## WHAT TO DO
Without adding anything, give again the lines from the one holding "This screenshot has width=717, height=728." through the final line of the records, exactly, with both ends included and pictures dropped.

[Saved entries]
=== Begin Enclosure ===

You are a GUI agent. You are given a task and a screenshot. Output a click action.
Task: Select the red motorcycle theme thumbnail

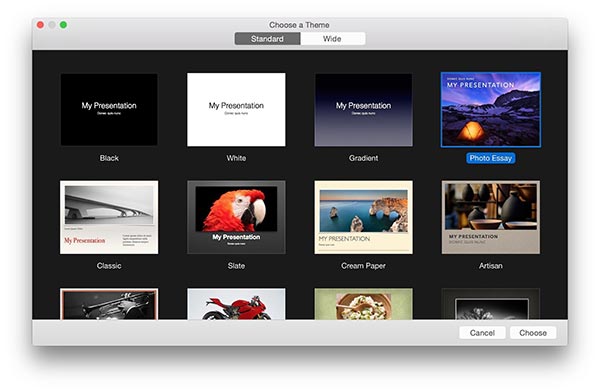236,304
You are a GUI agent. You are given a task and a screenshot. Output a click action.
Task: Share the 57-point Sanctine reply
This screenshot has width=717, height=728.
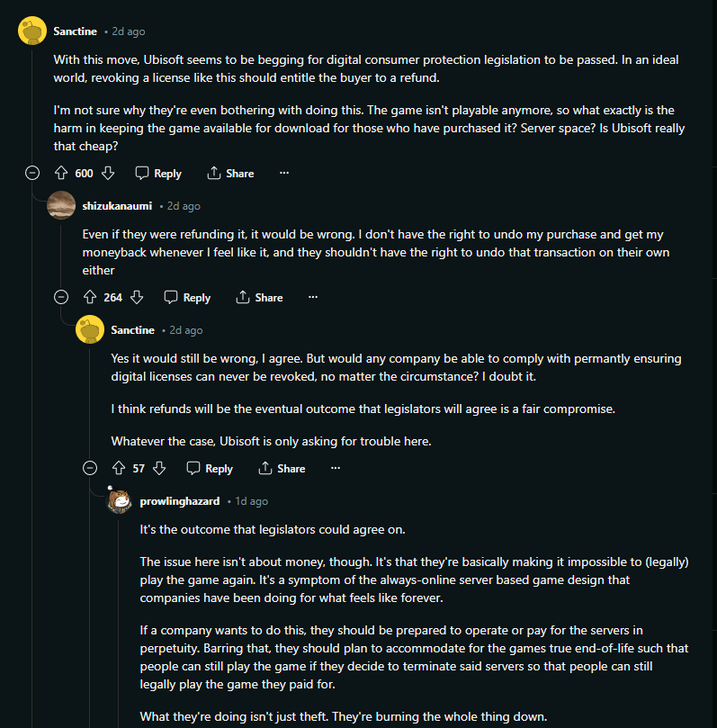(282, 468)
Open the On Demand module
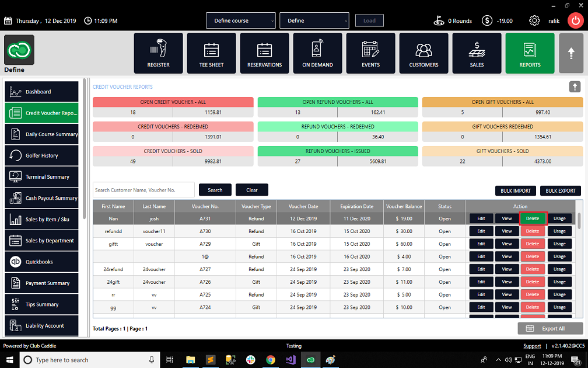 (317, 53)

=== End Enclosure ===

## RESULT OF THE TASK
This screenshot has width=717, height=728.
(282, 468)
Open the On Demand module
 (317, 53)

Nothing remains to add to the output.